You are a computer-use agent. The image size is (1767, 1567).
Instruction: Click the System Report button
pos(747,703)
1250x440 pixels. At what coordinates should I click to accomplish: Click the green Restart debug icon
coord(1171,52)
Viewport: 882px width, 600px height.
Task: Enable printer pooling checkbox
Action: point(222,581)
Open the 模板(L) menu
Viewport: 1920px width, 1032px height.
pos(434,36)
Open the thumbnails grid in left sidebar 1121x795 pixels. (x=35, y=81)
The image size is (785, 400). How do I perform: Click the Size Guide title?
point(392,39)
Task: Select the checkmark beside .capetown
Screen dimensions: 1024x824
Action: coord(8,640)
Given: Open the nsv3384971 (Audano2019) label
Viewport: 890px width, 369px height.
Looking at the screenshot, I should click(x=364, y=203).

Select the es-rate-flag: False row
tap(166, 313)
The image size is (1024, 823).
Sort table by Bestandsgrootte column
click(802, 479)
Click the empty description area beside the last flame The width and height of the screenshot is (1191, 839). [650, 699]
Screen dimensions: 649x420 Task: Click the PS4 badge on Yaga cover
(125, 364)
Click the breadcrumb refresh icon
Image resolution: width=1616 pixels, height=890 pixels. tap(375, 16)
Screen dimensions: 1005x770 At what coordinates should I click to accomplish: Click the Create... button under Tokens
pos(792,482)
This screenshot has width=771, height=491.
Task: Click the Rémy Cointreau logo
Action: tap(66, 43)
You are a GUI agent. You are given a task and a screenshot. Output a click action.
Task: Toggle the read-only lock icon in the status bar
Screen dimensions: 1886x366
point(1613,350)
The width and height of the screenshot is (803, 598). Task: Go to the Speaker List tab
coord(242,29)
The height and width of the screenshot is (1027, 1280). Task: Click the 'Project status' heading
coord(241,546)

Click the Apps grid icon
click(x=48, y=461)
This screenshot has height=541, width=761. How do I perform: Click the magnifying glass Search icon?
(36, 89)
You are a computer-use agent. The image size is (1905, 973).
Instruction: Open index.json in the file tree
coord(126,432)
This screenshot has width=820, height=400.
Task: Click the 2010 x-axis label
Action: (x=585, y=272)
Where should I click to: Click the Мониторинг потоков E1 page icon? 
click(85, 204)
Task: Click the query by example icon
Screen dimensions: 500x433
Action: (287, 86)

### WHAT YOU SHOULD DO
Print the records once more, exactly as they were given.

### TASK ANSWER
You are a computer-use agent. The image size is (1767, 1567).
Instruction: Click the System Report button
pos(747,703)
1250x440 pixels. At what coordinates should I click to accomplish: Click the green Restart debug icon
coord(1171,52)
Viewport: 882px width, 600px height.
Task: Enable printer pooling checkbox
Action: point(222,581)
Open the 模板(L) menu
Viewport: 1920px width, 1032px height.
pos(434,36)
Open the thumbnails grid in left sidebar 1121x795 pixels. (x=35, y=81)
The image size is (785, 400). How do I perform: Click the Size Guide title?
point(392,39)
Task: Select the checkmark beside .capetown
Screen dimensions: 1024x824
Action: coord(8,640)
Given: Open the nsv3384971 (Audano2019) label
Viewport: 890px width, 369px height.
Looking at the screenshot, I should click(x=364, y=203).

Select the es-rate-flag: False row
tap(166, 313)
The image size is (1024, 823).
Sort table by Bestandsgrootte column
click(802, 479)
Click the empty description area beside the last flame The width and height of the screenshot is (1191, 839). [650, 699]
Screen dimensions: 649x420 Task: Click the PS4 badge on Yaga cover
(125, 364)
Click the breadcrumb refresh icon
Image resolution: width=1616 pixels, height=890 pixels. tap(375, 16)
Screen dimensions: 1005x770 At what coordinates should I click to accomplish: Click the Create... button under Tokens
pos(792,482)
This screenshot has width=771, height=491.
Task: Click the Rémy Cointreau logo
Action: tap(66, 43)
You are a GUI agent. You are given a task and a screenshot. Output a click action.
Task: Toggle the read-only lock icon in the status bar
Screen dimensions: 1886x366
point(1613,350)
The width and height of the screenshot is (803, 598). Task: Go to the Speaker List tab
coord(242,29)
The height and width of the screenshot is (1027, 1280). Task: Click the 'Project status' heading
coord(241,546)

Click the Apps grid icon
click(x=48, y=461)
This screenshot has height=541, width=761. How do I perform: Click the magnifying glass Search icon?
(36, 89)
You are a computer-use agent. The image size is (1905, 973).
Instruction: Open index.json in the file tree
coord(126,432)
This screenshot has width=820, height=400.
Task: Click the 2010 x-axis label
Action: (x=585, y=272)
Where should I click to: Click the Мониторинг потоков E1 page icon? 
click(85, 204)
Task: Click the query by example icon
Screen dimensions: 500x433
Action: (287, 86)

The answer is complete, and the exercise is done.